(This article is a re post. It was initially published by CELCOR’S partner EDO NSW)
The Centre for Environmental Law & Community Rights (CELCoR) in Papua New Guinea, our partner through the EDO NSW International Program, has filed legal proceedings against the PNG Government to obtain key documents relating to the Solwara 1 deep sea mining project.
CELCoR’s clients, who are representatives of coastal communities, are seeking information to enable them and all Papua New Guineans to clearly understand whether the project was approved lawfully and also to understand what the environmental, social, cultural and economic impacts of the project are likely to be.
Solwara 1 is the world’s first commercial seabed minerals exploration project. The site is approximately 30km from the west coast of New Ireland Province in the Birsmarck Sea. The mine will essentially be an open cut gold and copper mine around volcanic vents on the seabed approximately 1.6 kms below sea level.
Solwara 1 is operated by Nautilus Minerals Niugini Limited (Nautilus), a subsidiary of Nautilus Minerals Ltd – a Canadian company listed on the Toronto Stock Exchange.
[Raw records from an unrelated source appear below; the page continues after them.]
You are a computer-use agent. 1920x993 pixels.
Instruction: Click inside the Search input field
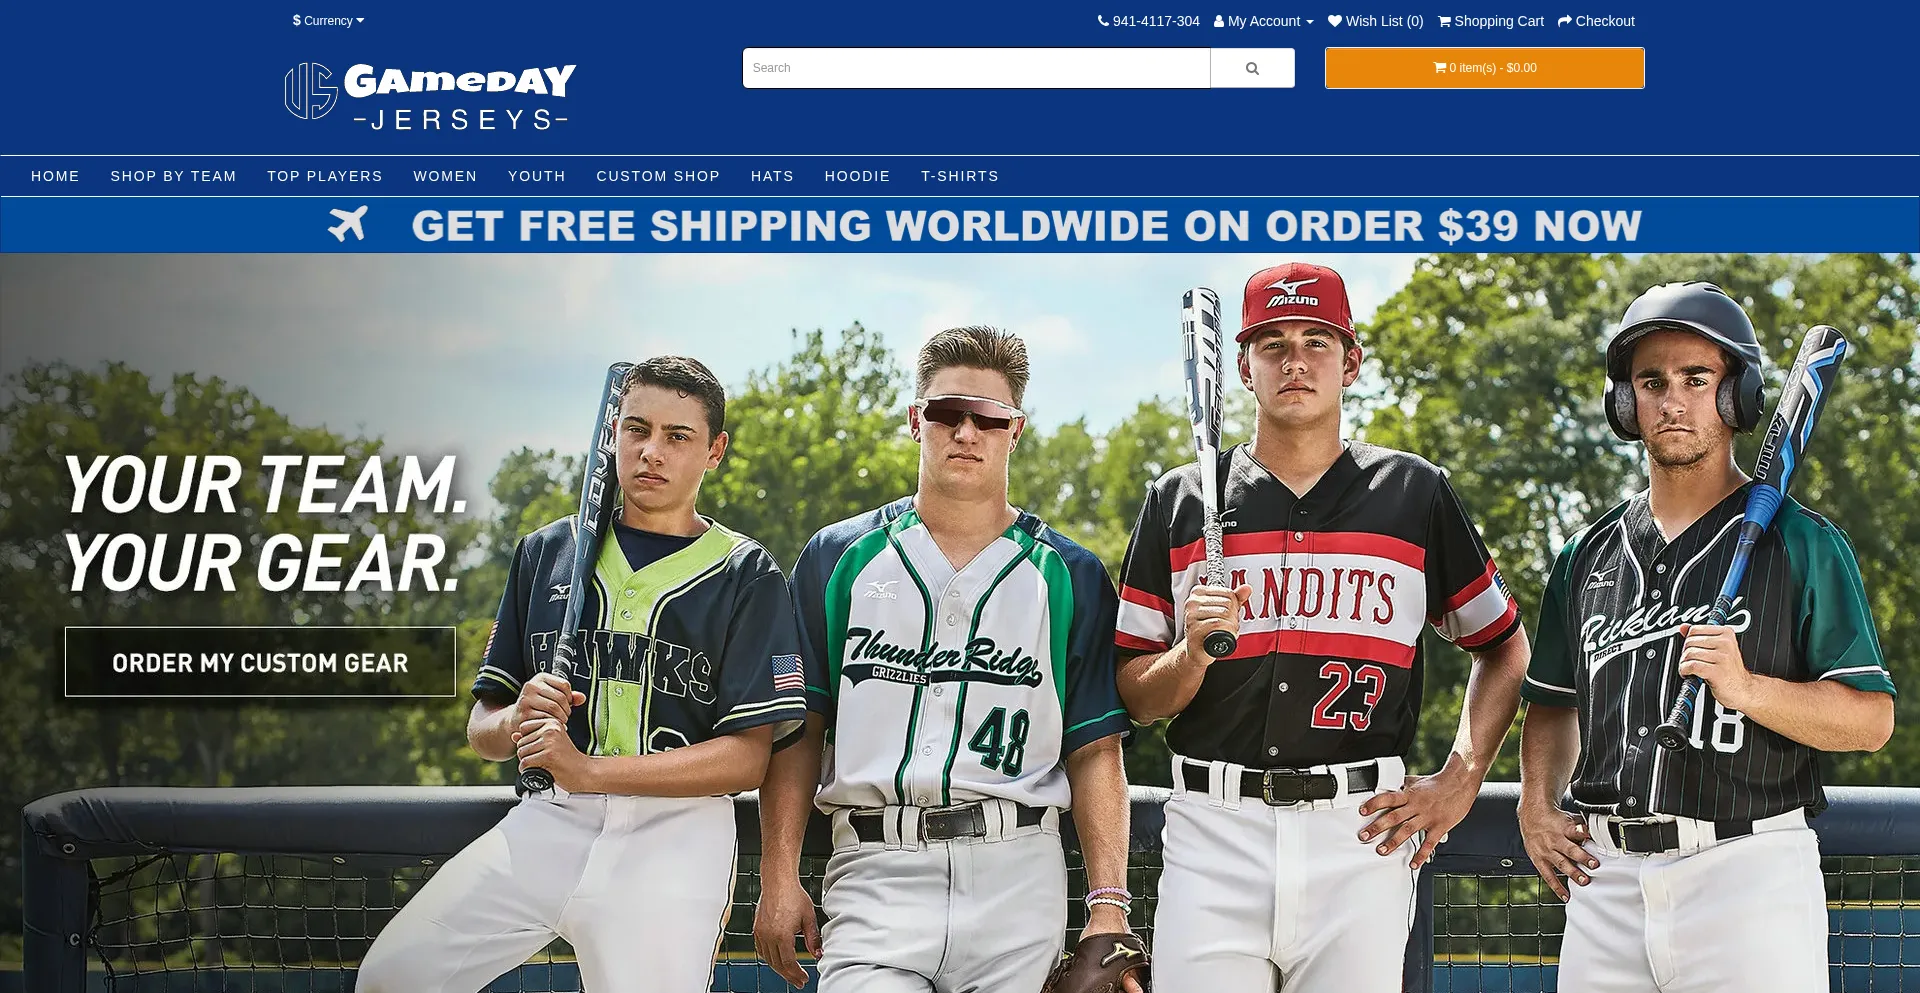click(976, 68)
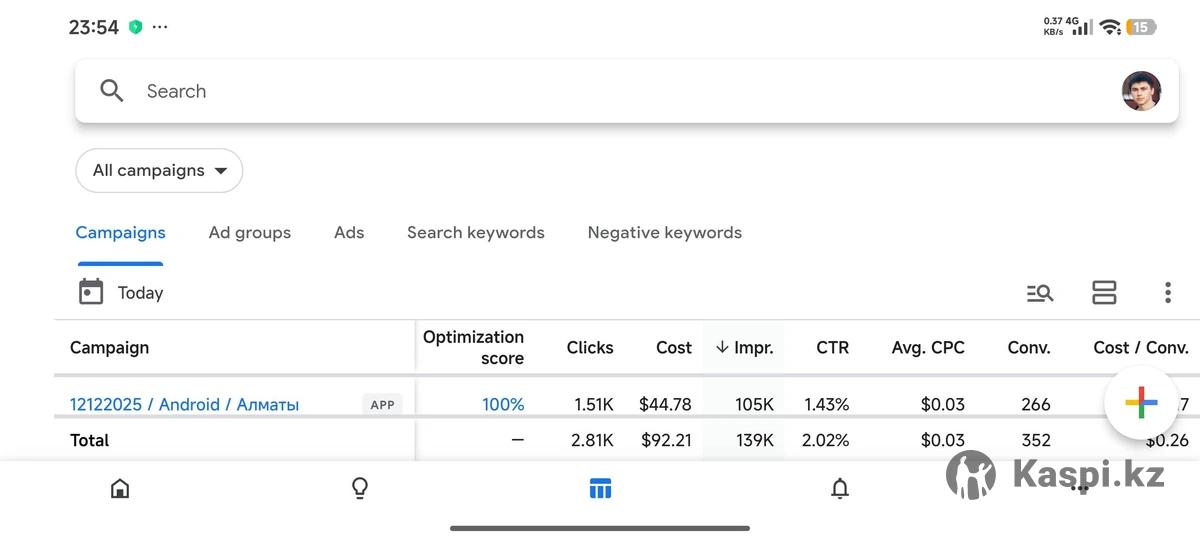Viewport: 1200px width, 539px height.
Task: Open the account profile avatar
Action: (1141, 91)
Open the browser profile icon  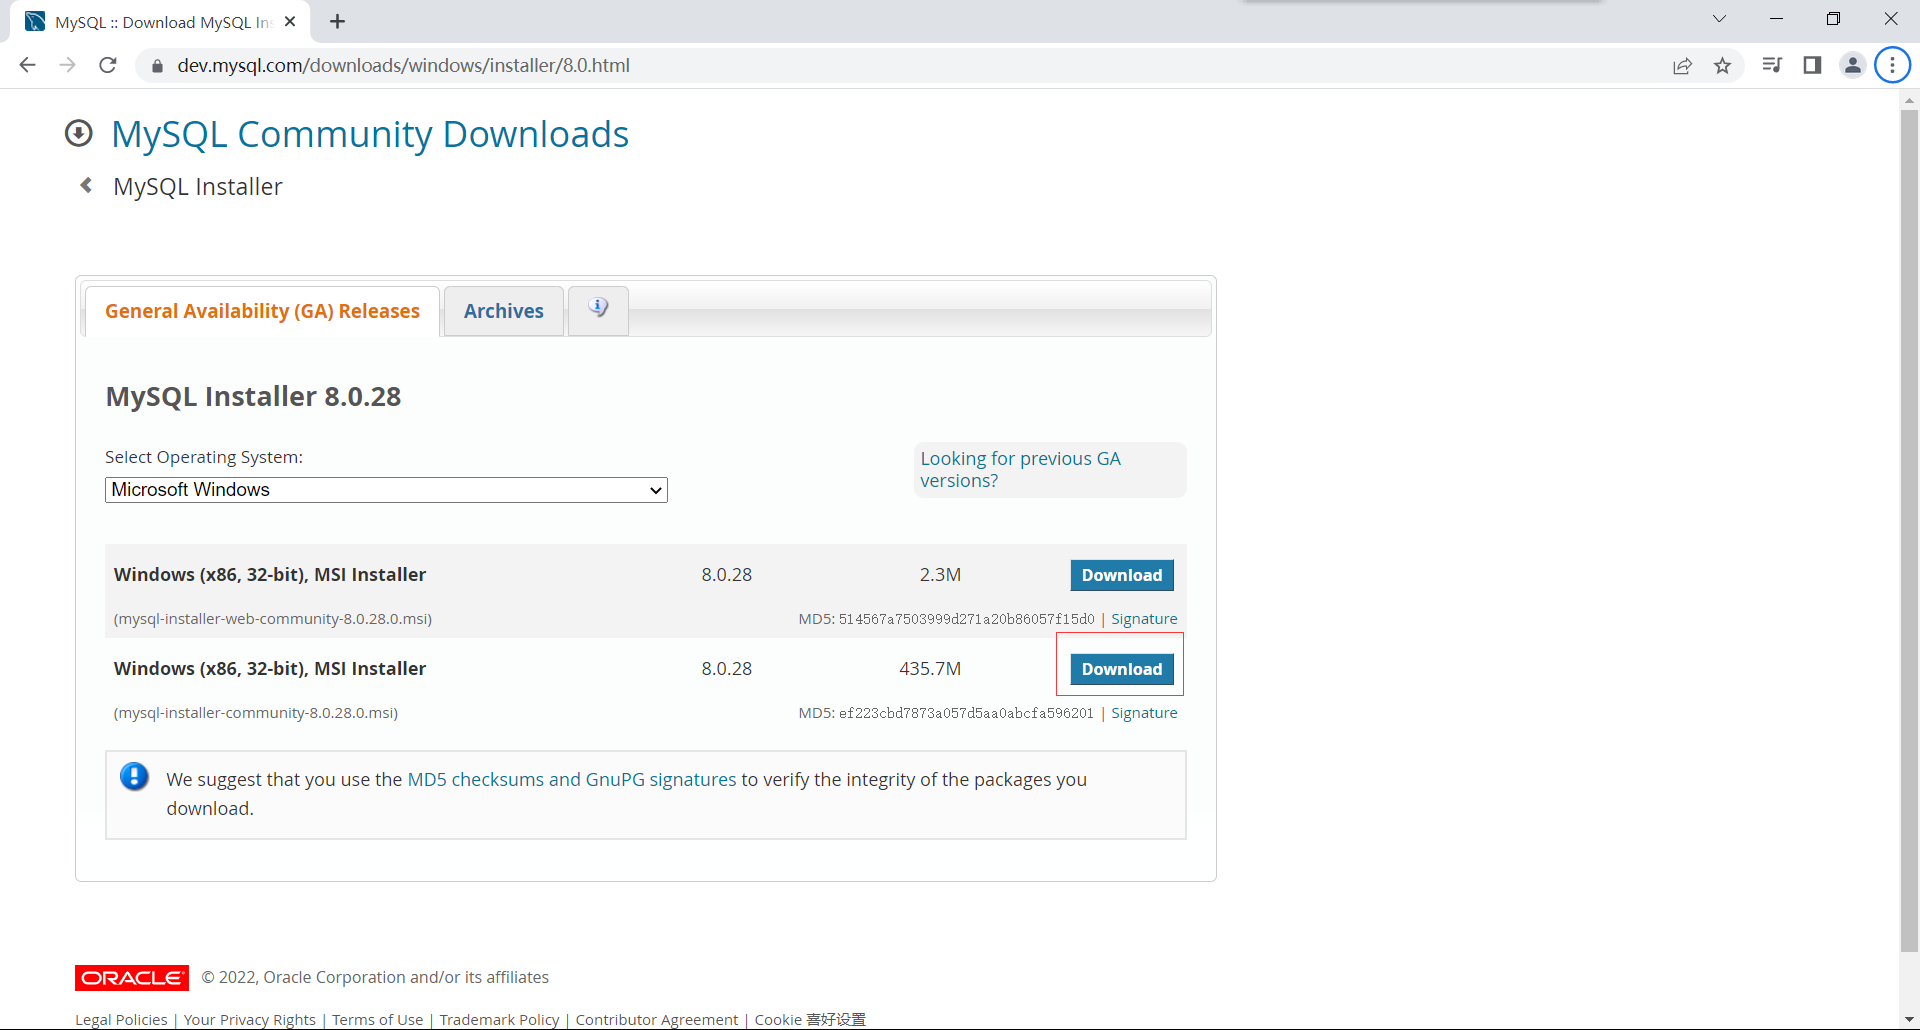(x=1852, y=65)

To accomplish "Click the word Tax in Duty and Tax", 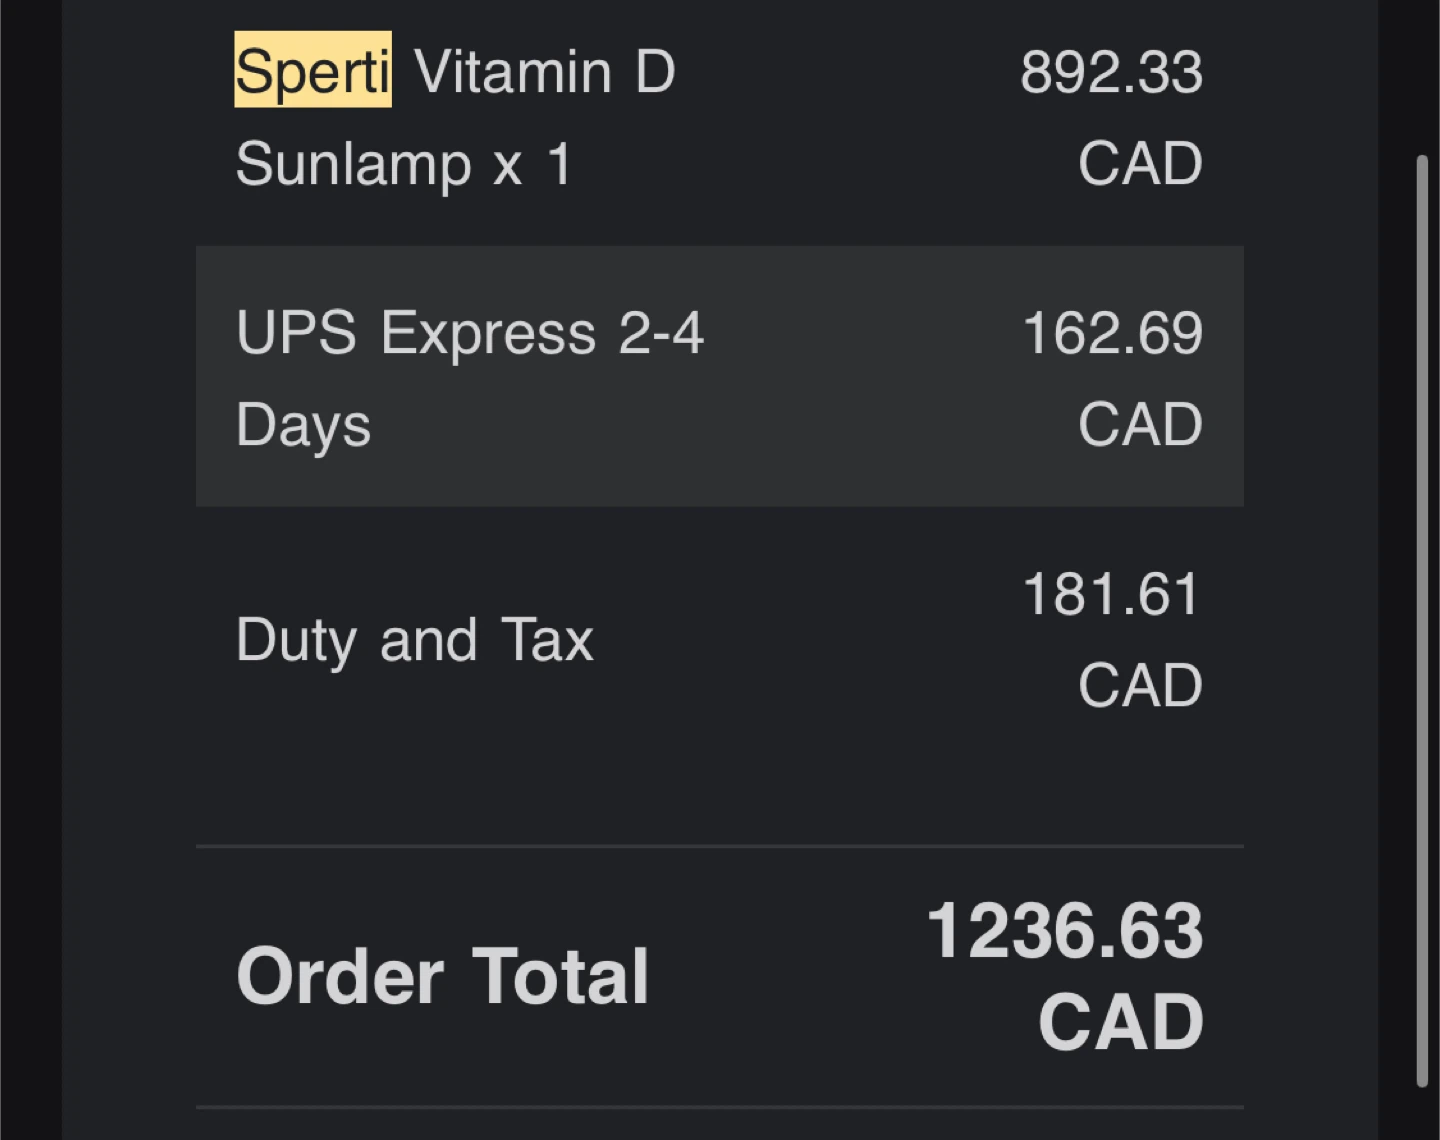I will [x=548, y=640].
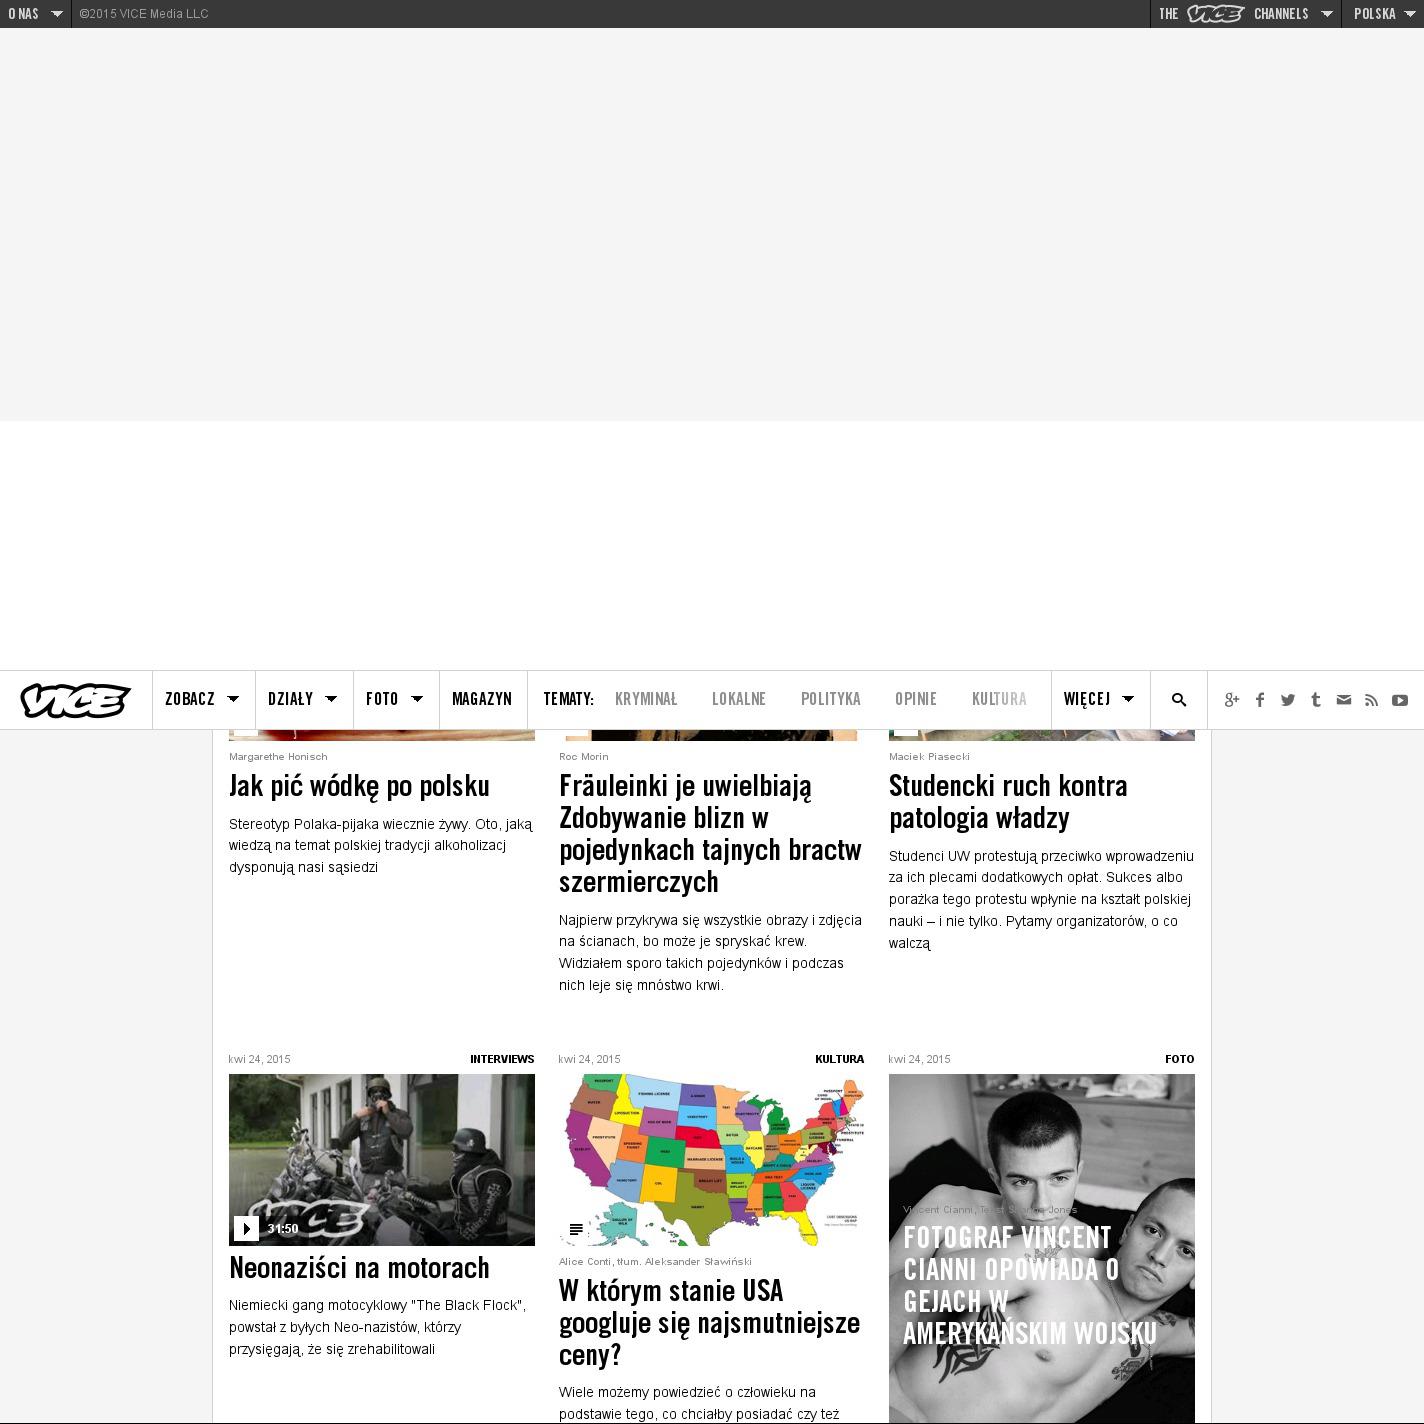Open article "Jak pić wódkę po polsku"
Image resolution: width=1424 pixels, height=1424 pixels.
[x=359, y=786]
The environment permit for the project was granted in 2009 and the mining licence was granted in 2011 for a period of 20 years. Mining is expected to commence in 2019.
The local community has grave concerns about the potential environmental, social, cultural, health and economic impacts of Solwara 1. Experts believe the proposed method of mining will have a number of significant environmental impacts, including the destruction of unique localised species and ecosystems that exist on hydrothermal vents (that have been said to hold the clues to life on earth); disturbances to marine life from light and sound pollution; impacts from the release of sediment into the ocean; negative impacts on benthic and pelagic ecosystems and related ecological processes from the return of de-slurried seawater to above the seafloor; and risks to near shore environments and ecosystems as the result of the transportation and storage of ore and associated refuse.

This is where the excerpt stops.